* **WRITTEN INSTRUCTION 1**
Reproduce the rows without alteration, from the line that contains "The height and width of the screenshot is (792, 1144)." down through the line that contains "pyautogui.click(x=60, y=339)", including both of those lines, and omit the pictures from your answer.

* **PASSAGE GIVEN**
# paul vunak multiple opponents



## verbatim19 (Oct 26, 2005)

hey guys i am wondering how you guys would handle multiple opponents. if nay of you have seen the paul vunaks mass attack tape can they please tell me how he handles multiple opponents. Or if nayone has been in a situation where they versed multiple opponents can they tel me how they survived it please. I would be thankful.


----------



## rutherford (Oct 26, 2005)

It's been close to 10 years since I've watched this tape, but as I remember Paul does a lot of drill work outside in a parking lot with Dion Sanders and two other assitants.  

His focus is on using footwork to create a triangle out of his opponents so that they're always tangled and can only come at him one at a time.

I think there's a bit about attitude as well.


----------



## NARC (Nov 25, 2005)

*Vu is working with Sifu Dion Riccardo (Victory Martial Arts, Chicago) and "crew", yes he (Vu) is "zoning" to only take on one assailant ideally at a time and using the others as "body shields"...great drill ! *


----------



## arnisador (Nov 25, 2005)

Yes, I train under one of Paul Vunak's instructors and we do that sort of drill!


----------



## rutherford (Nov 27, 2005)

Oh, yeah.  Isn't that Dion Sanders guy on TV or something?  

Ok.  Sometimes I'm an idiot.


----------



## unladylikedefnse (Jul 11, 2011)

I train with Paul Vunak and his Senior Training Officer Sifu Harinder Singh. They incorporate mass attack drills where there are more than 2 attackers. In the beginning, it is a little intimidating and you get that adrenaline rush...but it's good to practice so you don't get caught up in the moment when an altercation does happen in real life. 

Rule number 1: never cut the middle. Other rules are: strike first, defang the snake, use one of the attackers as your shield 



verbatim19 said:


> hey guys i am wondering how you guys would handle multiple opponents. if nay of you have seen the paul vunaks mass attack tape can they please tell me how he handles multiple opponents. Or if nayone has been in a situation where they versed multiple opponents can they tel me how they survived it please. I would be thankful.


----------



## Buka (Jul 12, 2011)

* **WRITTEN INSTRUCTION 2**
Answer the following questions using the forum thread on handling multiple opponents:
(a) In the first reply, where does the poster recall Paul Vunak doing drill work on the tape?
(b) Who is named as Paul Vunak's Senior Training Officer?
(c) What is given as Rule number 1?

* **EXERCISE INPUTS**
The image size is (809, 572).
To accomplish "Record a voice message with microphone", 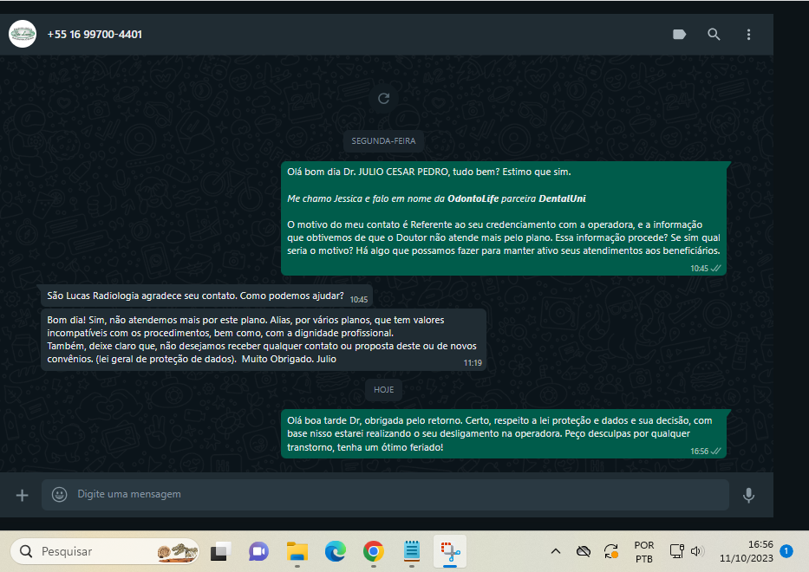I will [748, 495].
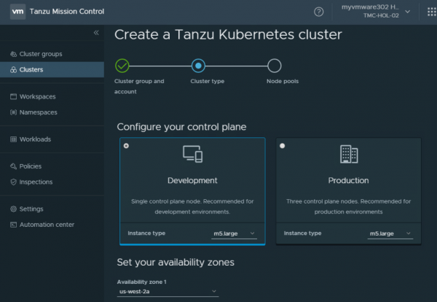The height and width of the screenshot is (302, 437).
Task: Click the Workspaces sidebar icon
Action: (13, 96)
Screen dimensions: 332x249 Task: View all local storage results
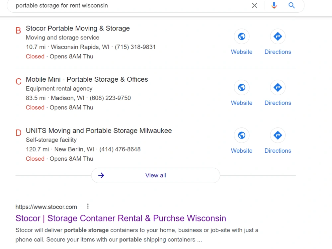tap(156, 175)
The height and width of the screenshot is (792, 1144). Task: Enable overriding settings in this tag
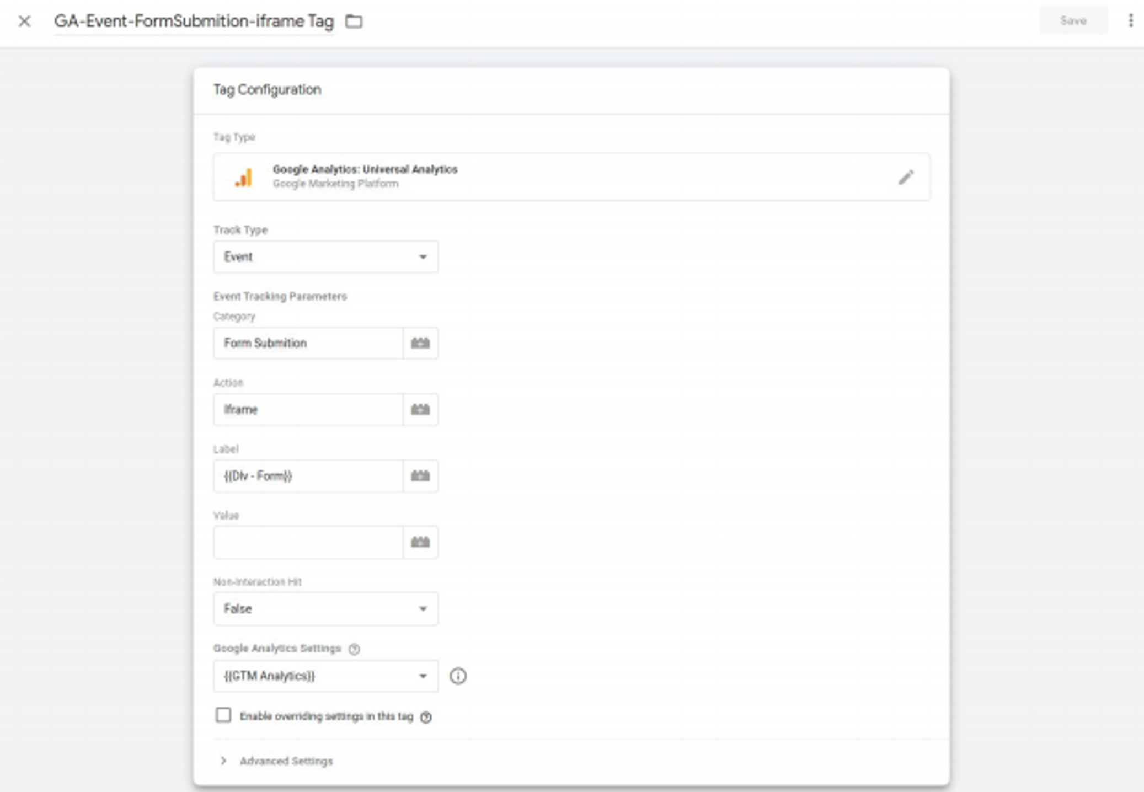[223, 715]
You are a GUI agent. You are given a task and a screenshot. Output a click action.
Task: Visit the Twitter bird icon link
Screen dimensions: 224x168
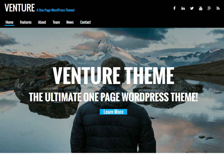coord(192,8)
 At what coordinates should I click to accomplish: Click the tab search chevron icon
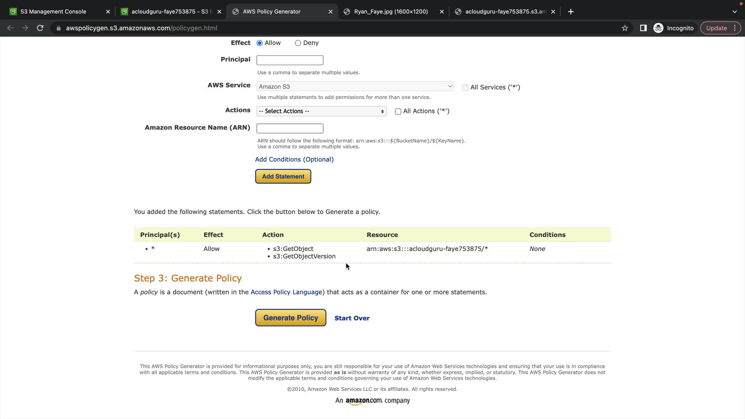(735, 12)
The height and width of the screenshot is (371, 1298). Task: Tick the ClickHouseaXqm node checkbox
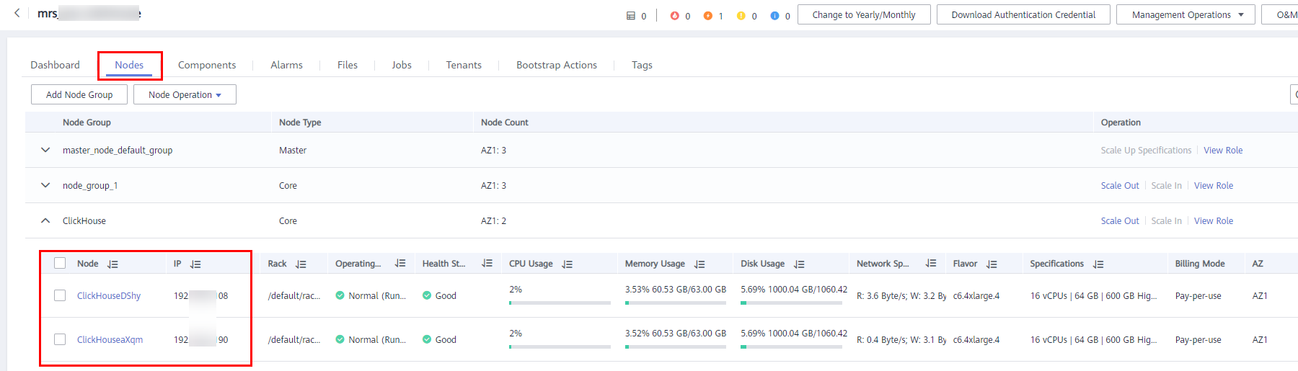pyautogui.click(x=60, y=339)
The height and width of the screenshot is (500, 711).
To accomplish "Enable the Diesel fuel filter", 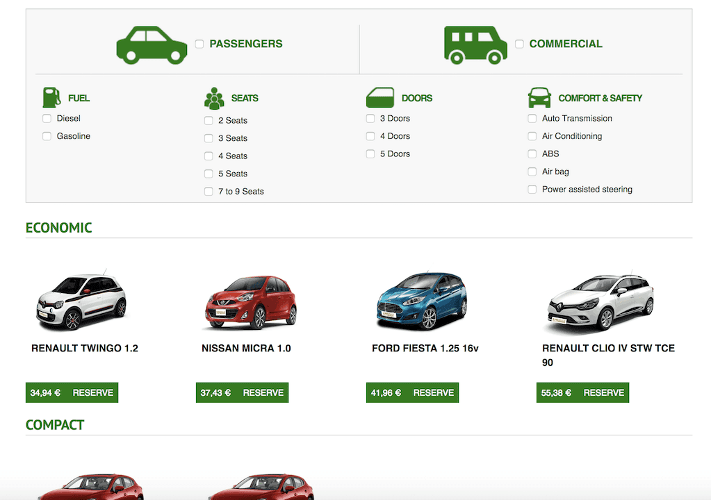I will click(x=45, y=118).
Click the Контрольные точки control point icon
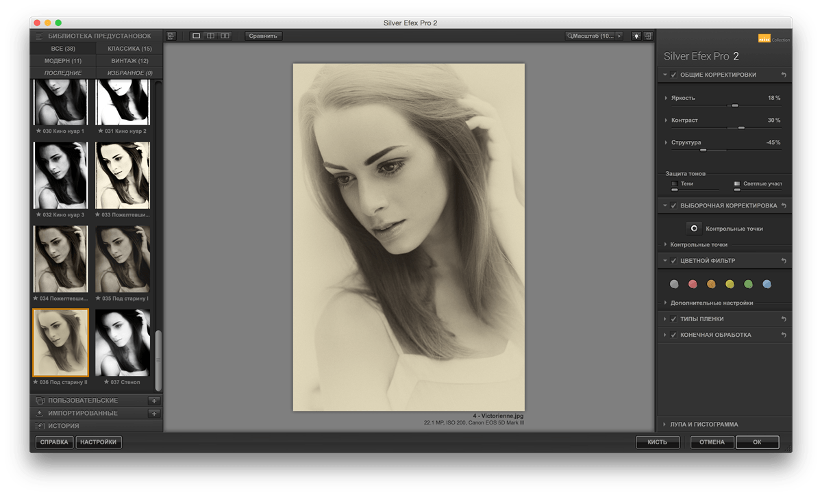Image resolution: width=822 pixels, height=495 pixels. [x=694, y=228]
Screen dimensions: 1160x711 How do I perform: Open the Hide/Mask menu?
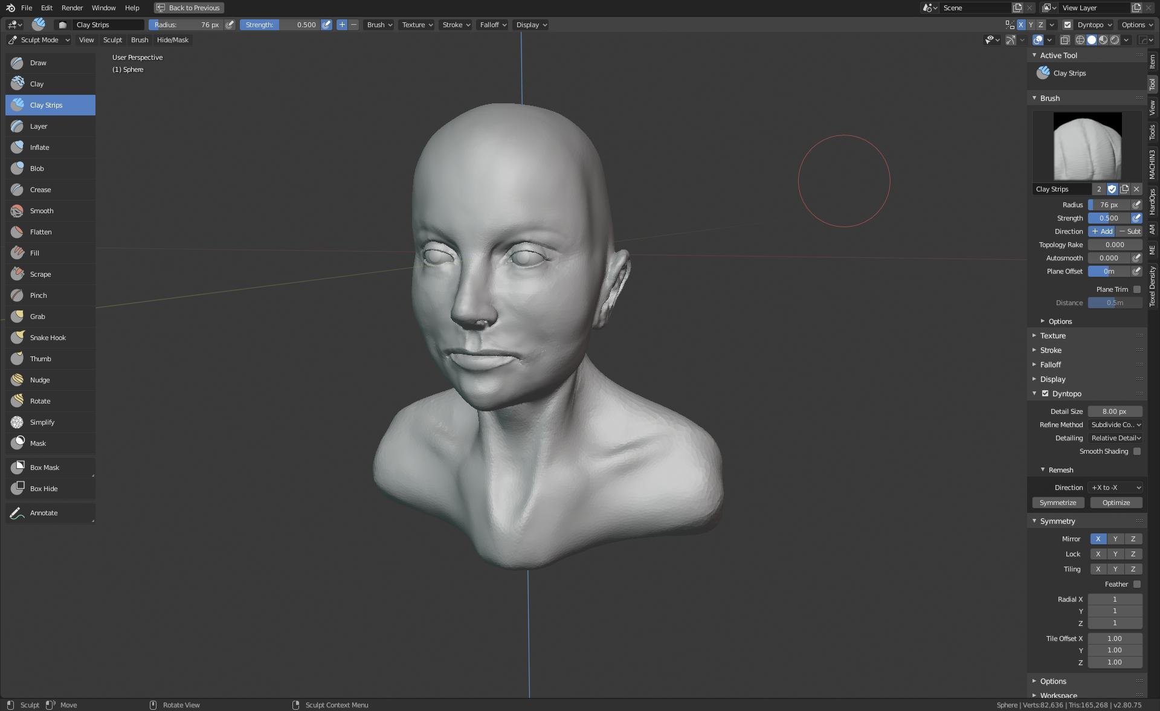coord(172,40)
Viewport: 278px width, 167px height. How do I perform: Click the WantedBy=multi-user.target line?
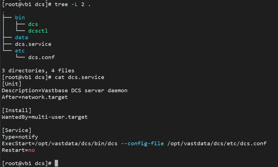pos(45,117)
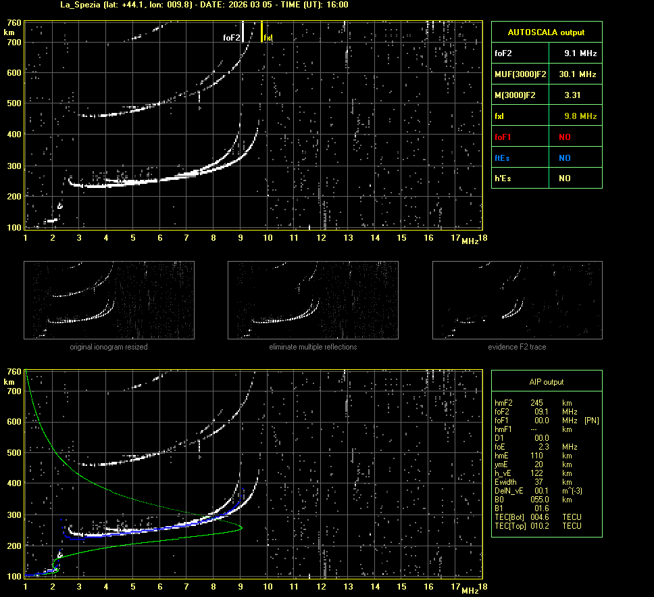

* **RIGHT ANSWER 1**
The height and width of the screenshot is (792, 1144). Task: Enable overriding settings in this tag
[223, 715]
You are a GUI agent. You are given a task and a screenshot. Output a click action.
Task: Visit the Twitter bird icon link
Screen dimensions: 224x168
coord(192,8)
 At what coordinates should I click to accomplish: Click the tab search chevron icon
(735, 12)
The height and width of the screenshot is (371, 1298). Task: Tick the ClickHouseaXqm node checkbox
pyautogui.click(x=60, y=339)

* **RIGHT ANSWER 2**
(a) Outside in a parking lot.
(b) Sifu Harinder Singh.
(c) Never cut the middle.